Exercise aim.
Please show all lines of the records that include "screenshot".

----- Data to process

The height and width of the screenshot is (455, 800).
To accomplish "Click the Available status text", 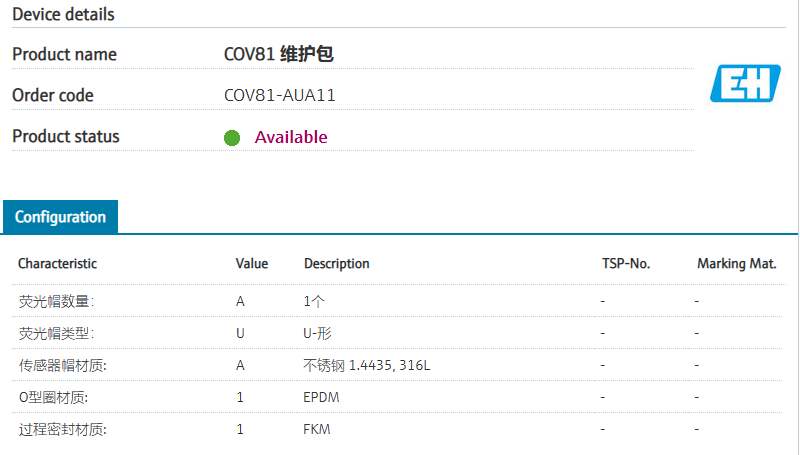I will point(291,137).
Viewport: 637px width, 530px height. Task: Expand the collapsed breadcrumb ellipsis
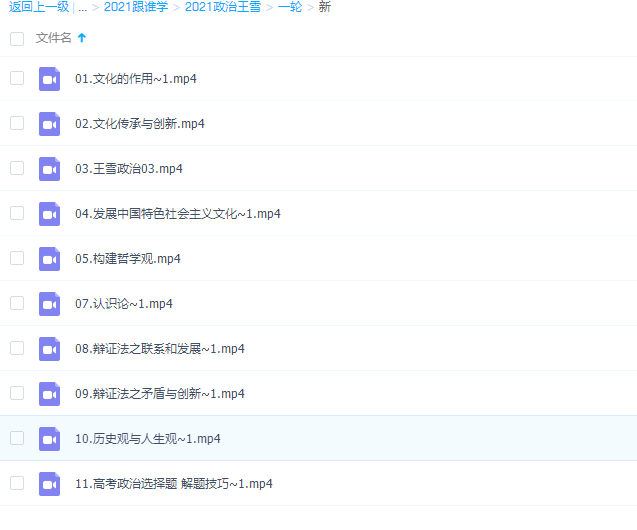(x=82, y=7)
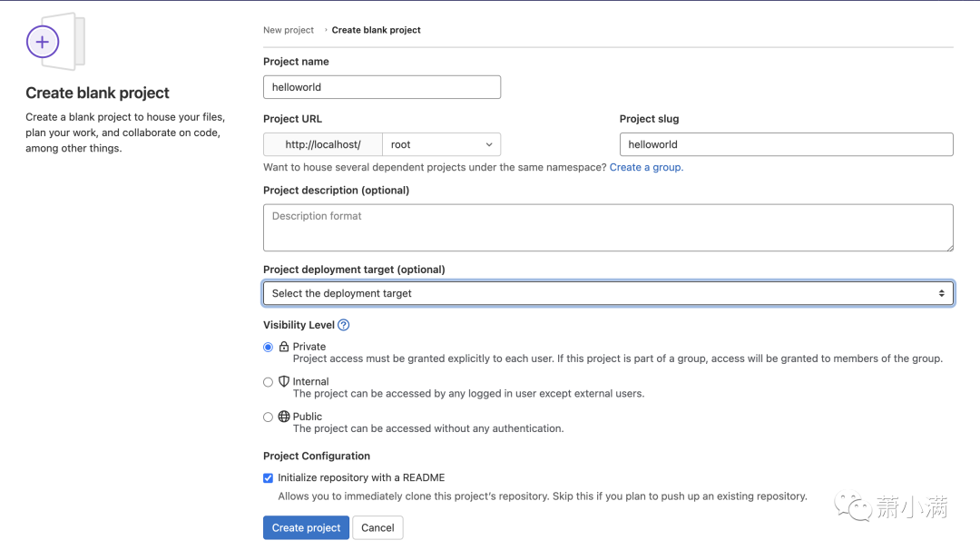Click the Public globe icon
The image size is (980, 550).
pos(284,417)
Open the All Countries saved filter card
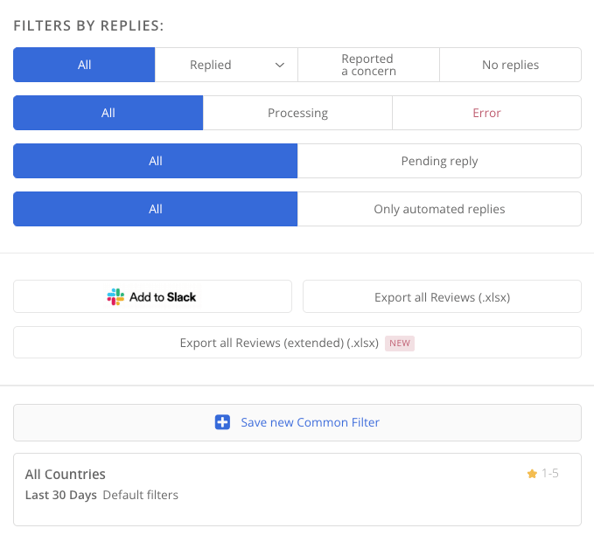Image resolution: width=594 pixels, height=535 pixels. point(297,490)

----------
----- Data to process

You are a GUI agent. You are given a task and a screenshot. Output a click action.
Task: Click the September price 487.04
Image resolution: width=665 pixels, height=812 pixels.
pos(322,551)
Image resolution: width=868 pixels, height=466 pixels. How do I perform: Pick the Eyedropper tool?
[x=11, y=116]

----------

Output of the exercise.
The height and width of the screenshot is (455, 800).
You are a GUI agent. You are given a task and a screenshot. Output a click action.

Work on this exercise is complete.